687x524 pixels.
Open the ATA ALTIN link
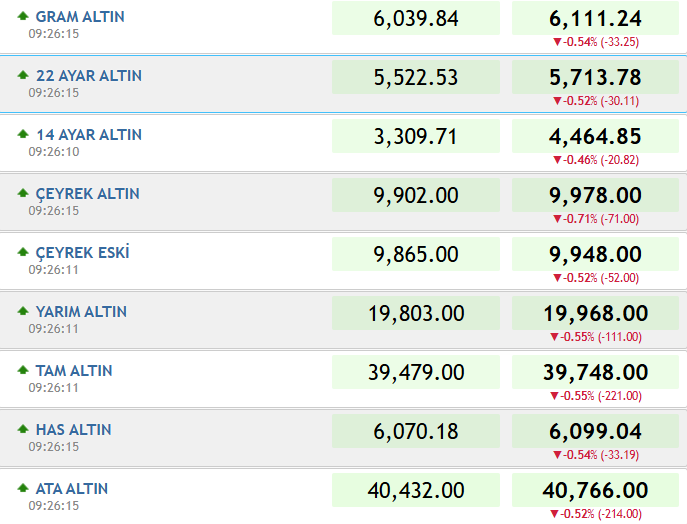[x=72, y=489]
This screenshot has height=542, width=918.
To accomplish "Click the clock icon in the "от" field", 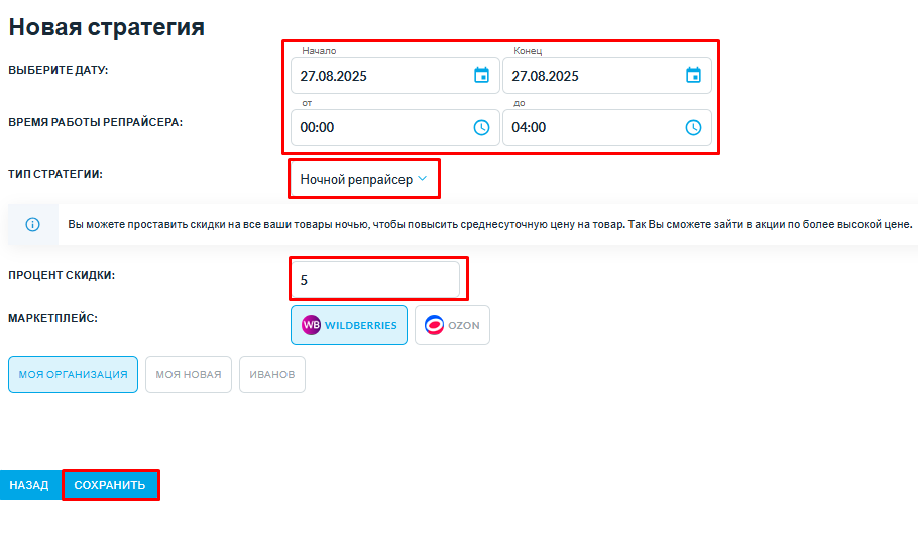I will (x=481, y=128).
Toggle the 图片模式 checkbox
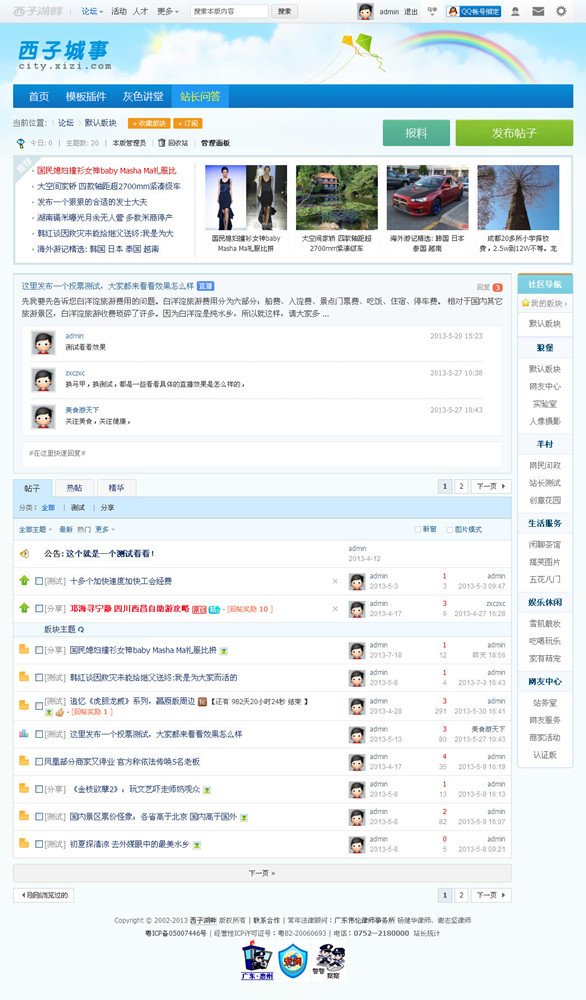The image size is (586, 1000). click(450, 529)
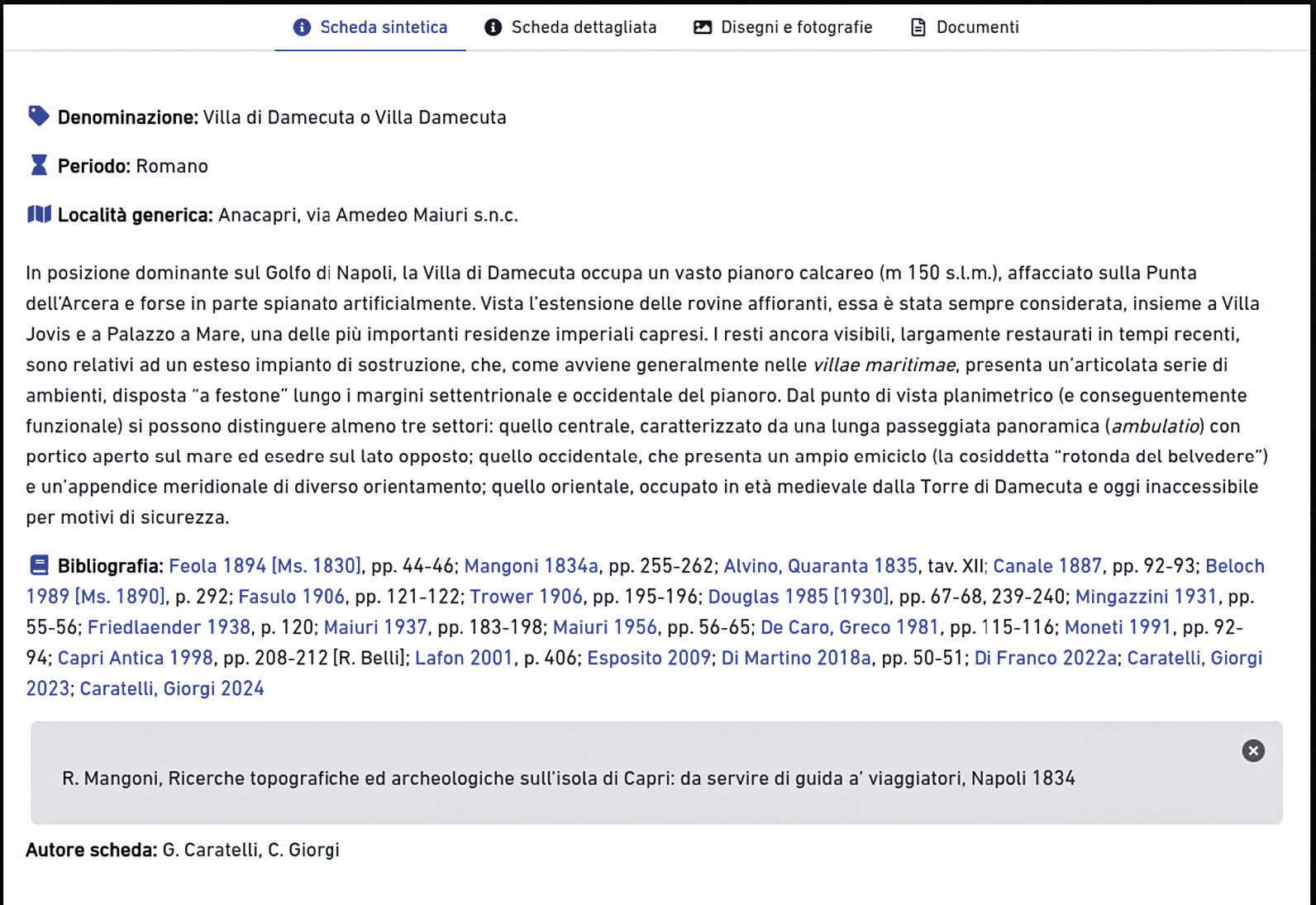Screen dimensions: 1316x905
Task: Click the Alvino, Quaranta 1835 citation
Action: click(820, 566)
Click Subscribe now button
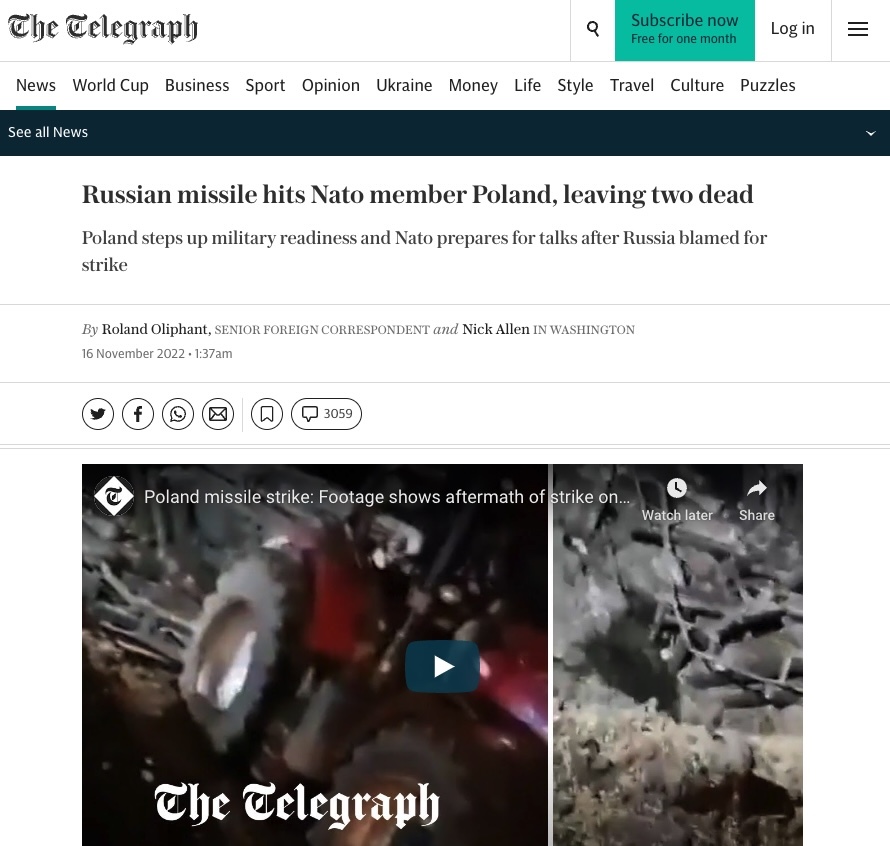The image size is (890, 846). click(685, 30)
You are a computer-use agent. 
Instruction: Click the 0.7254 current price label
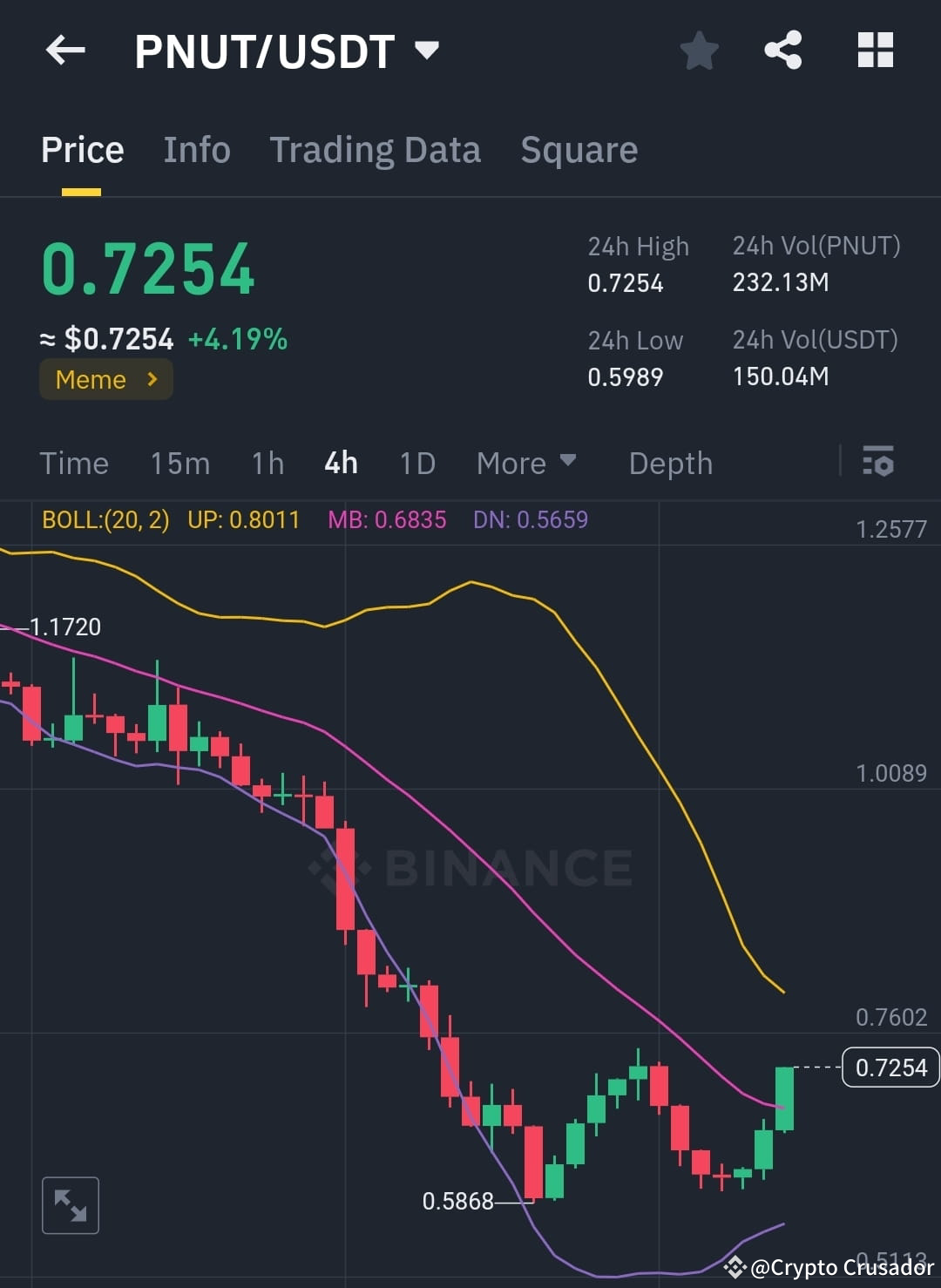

* * *

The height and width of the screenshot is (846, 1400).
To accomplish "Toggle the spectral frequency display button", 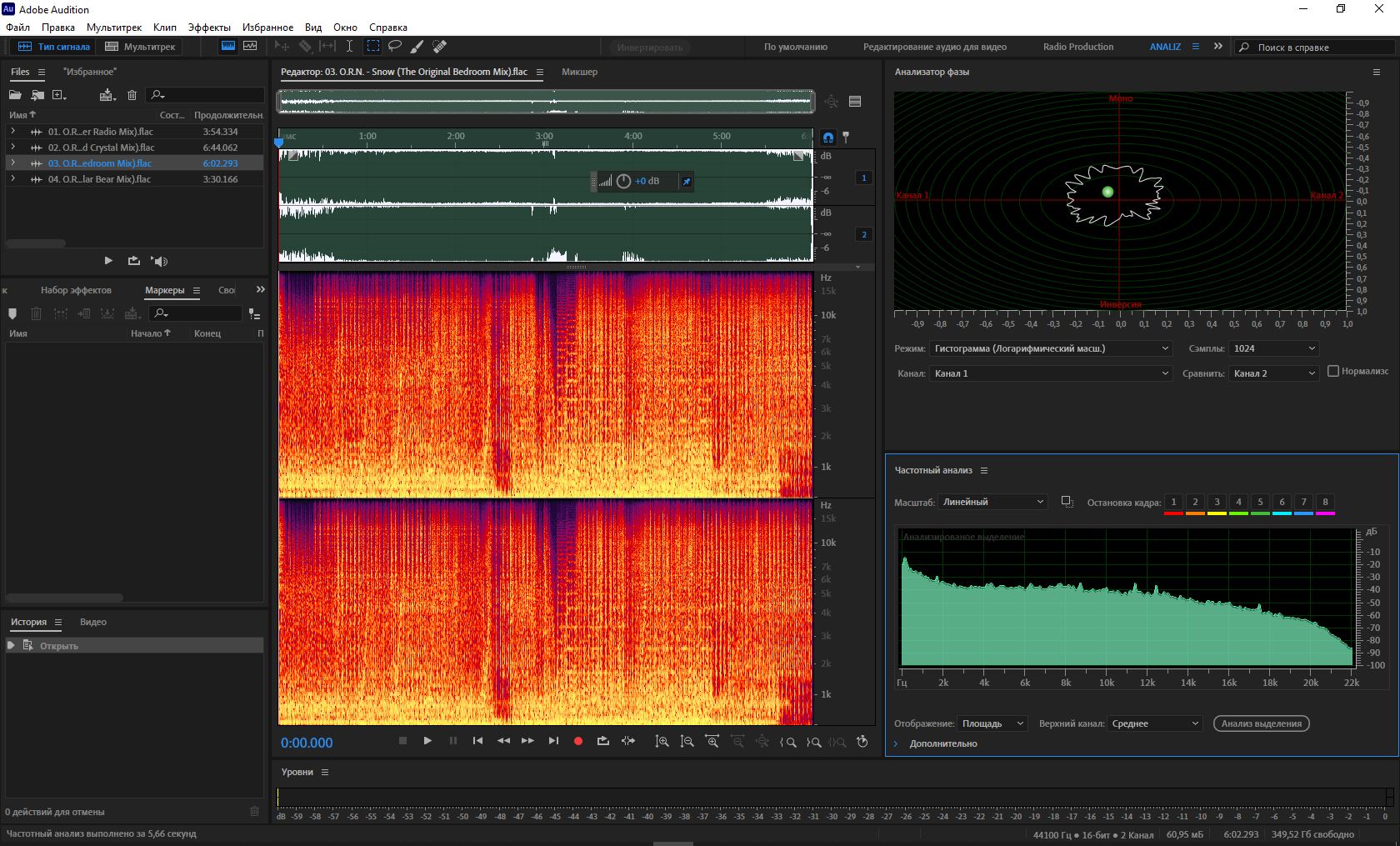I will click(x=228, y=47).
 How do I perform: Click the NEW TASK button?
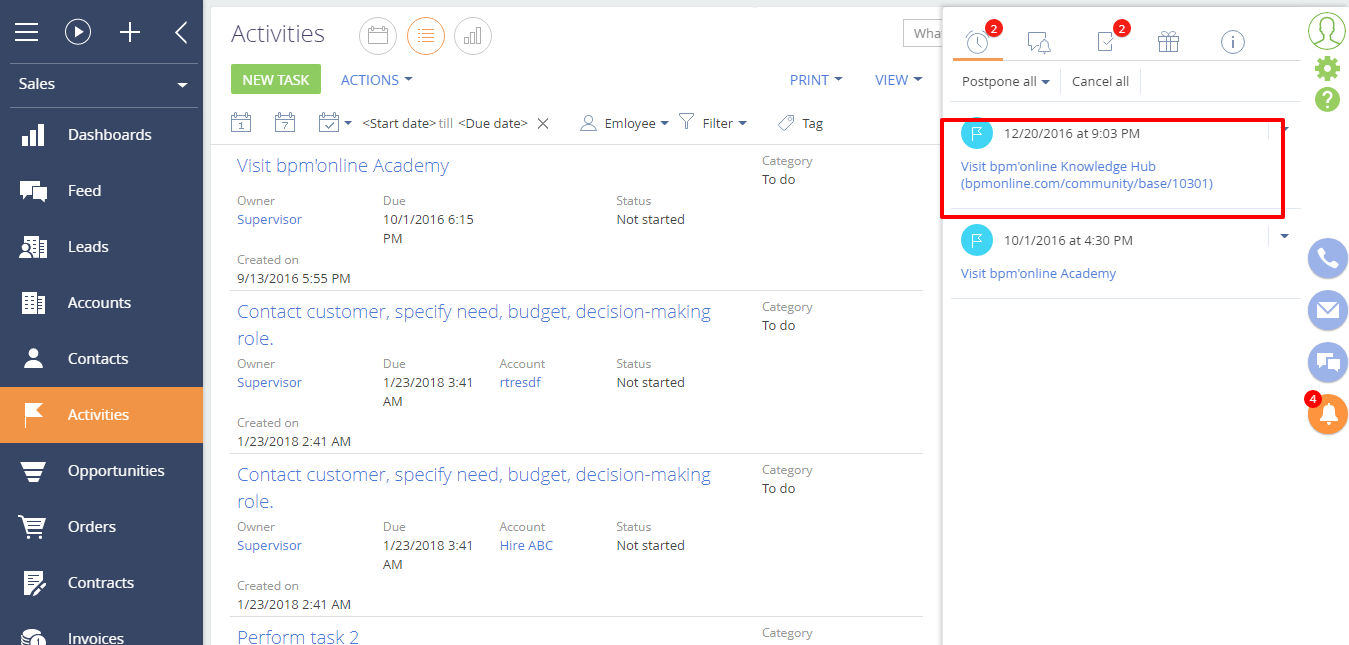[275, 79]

* * *

## WHAT IS REQUIRED
The answer must consist of every line above that contains the word "height".

## PROBLEM SOLUTION
This screenshot has height=542, width=918.
The height and width of the screenshot is (846, 1400).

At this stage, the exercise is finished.